As 2013 begins, I am reminded that it marks the 50th anniversary of 1963, the year when, in most people’s reckoning, the 1960s really started.

Last night, I had dinner with Liz Heron*, whom I first met when she invited me to contribute to a remarkable award-winning book she edited in the early 1980s called Truth, Dare or Promise: Girls Growing up in the 1950s. We were talking about the ways that their parents’ experiences in World War Two had marked so many of our friends, brought up in Hungary, Czechoslovakia, France, or as refugees elsewhere, as well as our contemporaries in Britain. And it struck us that many people of our generation, perhaps even the majority, were brought up in households where the dominating atmosphere, so taken-for-granted that it was like the weather, was one of deep and chronic – and largely unspoken – depression.

Perhaps these days it would be referred to as survivors’ guilt or post-traumatic stress syndrome. Among people who had seen active service, it sometimes took the form of anxiety, like that of an uncle of mine, who was captured after the fall of Tobruk and subsequently escaped to Switzerland from the prisoner of war camp where he was held in Italy, who had constantly to check the back door was really locked, that there was enough air pressures in the tyres of his car and that you had arrived home safely after a visit. Only forty years later, when he was dying, did he voice his nightmare memories of the last days in the desert before his capture. Though sometimes the urge to get back to some sort of normalcy took the form of refusing to mention the war, sometimes, conversely, it involved repeating the same anecdotes over and over again, perhaps in the unconscious hope that this would empty them of painful associations. Among people who hadn’t directly fought, who knows what kinds of guilt swirled about? Whatever the precise form this behaviour took, it coloured the air their children breathed, profoundly shaping their sense of what is normal.

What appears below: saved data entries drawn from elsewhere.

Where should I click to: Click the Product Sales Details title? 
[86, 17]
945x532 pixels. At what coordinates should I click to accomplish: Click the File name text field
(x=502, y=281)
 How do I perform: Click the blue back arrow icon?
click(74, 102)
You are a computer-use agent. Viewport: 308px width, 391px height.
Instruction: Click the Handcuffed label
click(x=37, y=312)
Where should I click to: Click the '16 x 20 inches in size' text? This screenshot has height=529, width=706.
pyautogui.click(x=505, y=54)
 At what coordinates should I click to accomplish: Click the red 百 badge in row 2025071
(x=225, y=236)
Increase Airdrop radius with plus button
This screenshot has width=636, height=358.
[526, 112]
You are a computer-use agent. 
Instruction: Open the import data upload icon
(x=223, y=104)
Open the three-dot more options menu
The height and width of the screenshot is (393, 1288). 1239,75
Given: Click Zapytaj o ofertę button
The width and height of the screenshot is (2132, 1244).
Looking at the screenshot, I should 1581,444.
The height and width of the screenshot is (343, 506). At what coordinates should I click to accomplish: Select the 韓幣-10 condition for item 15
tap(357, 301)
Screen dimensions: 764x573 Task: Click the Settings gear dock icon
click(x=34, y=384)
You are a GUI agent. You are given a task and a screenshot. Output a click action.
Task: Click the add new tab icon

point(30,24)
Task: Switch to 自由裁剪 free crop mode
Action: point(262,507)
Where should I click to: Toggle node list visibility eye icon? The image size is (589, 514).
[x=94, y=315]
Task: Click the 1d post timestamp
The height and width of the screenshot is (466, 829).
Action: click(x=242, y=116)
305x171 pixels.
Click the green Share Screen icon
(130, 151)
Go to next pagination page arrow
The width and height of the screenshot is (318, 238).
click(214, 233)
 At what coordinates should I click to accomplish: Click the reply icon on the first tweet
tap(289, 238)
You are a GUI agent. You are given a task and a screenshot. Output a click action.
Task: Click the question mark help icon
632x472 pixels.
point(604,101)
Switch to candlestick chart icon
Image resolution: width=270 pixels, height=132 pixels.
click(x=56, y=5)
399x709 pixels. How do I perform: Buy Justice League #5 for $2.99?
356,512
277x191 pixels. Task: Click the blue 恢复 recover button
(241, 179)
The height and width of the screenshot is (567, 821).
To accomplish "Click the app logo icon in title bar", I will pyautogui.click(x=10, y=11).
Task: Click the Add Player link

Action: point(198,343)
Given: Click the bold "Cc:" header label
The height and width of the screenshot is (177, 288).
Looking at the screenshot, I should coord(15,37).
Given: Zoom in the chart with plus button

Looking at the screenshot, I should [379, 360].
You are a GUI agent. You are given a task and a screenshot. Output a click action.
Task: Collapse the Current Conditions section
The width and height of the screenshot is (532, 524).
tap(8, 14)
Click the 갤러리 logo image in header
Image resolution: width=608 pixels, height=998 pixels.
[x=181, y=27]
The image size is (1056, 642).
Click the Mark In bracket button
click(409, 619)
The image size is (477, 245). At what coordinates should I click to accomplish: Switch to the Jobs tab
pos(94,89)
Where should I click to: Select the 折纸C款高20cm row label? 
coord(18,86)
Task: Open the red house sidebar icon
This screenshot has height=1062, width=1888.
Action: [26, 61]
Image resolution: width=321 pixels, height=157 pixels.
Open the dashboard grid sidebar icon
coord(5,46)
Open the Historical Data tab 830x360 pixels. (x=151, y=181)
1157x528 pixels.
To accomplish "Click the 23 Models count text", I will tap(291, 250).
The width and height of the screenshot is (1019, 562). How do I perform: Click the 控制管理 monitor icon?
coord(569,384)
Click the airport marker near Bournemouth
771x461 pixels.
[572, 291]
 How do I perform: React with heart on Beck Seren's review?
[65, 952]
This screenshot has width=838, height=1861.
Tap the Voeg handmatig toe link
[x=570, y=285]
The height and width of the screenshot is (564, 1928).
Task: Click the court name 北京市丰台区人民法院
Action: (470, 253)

These patterns must have contributed not a little to shaping that 1950s culture, portrayed (it seems now, caricatured) in so many British war films of the period in which what mattered most was to avoid self-indulgence. Men were supposed to keep calm and carry on, keep a stiff upper lip, protect the women and children in their lives from direct knowledge of violence, death or passionate extra-marital sex. Comradeship and solidarity were expressed through handshakes, clipped understatement (‘rotten luck, old chap’) or an occasional hand on the shoulder signifing much more, we are supposed to think, than could be conveyed by the shallow verbiage of effete intellectuals. Linked with these values were strong prohibitions against ‘showing off’, ‘being greedy’ or ‘not pulling your weight’.  These values were of course continuously being undermined not only by working class resentment of the patronising snobberies of the officer class usually represented in such narratives but also by an intense introspection, expressed in the fashion for Freudian analysis and in many novels of the period (as well as ‘psychological’ films, noir or otherwise, with plots that centred on simplistically portrayed forms of mental illness). Nevertheless, these stiff-upper-lip, take-it-on-the-chin, keep-your-troubles-to-yourself values had a hegemonic hold in schools, the BBC and other institutions that taught us what was normal.

Most children growing up in this period did not, of course, see it that way. The older generation were ‘repressed’, ‘square’ or (a bit later) just ‘a drag’. They could not talk about their feelings, were hypocritical about sex and tried to box children into artificial cages of childhood innocence and adults into crippling gender roles. But these adults were just brilliant at inducing shame. Whether one’s  transgression involved betrayal of class values, contempt for what older people found precious, consumerist wastefulness or simple carnality, guilt seemed to bounce down the generations. Only the most impermeable armour of brashness could deflect it.

I am of course over-generalising disgracefully. I can only speak for those people I know, 0r think I know, and I am sure that many counter-examples will be thrust at me. But I cannot but think of the atmosphere of the period as one of extreme emotional tautness. Even as shades of grey gave way to colour and people learned to enact a kind of larger-than-life technicolour normalcy with increasing conviction, there was always a feeling that some dark, held-down rage might burst through the thin stretched surface skin. It was not accidental, perhaps, that the first post-war generation of British writers were known as Angry Young Men. Or that teenage girls were taught to step warily around male lust – seen as an uncontrollable force the poor boys had terrible trouble reining in. You had only yourself to blame if you engaged in the dangerous sport of prick-teasing. (Though of course, in a classic double bind, it was also unthinkable to define yourself in any other way than in relation to masculine desire).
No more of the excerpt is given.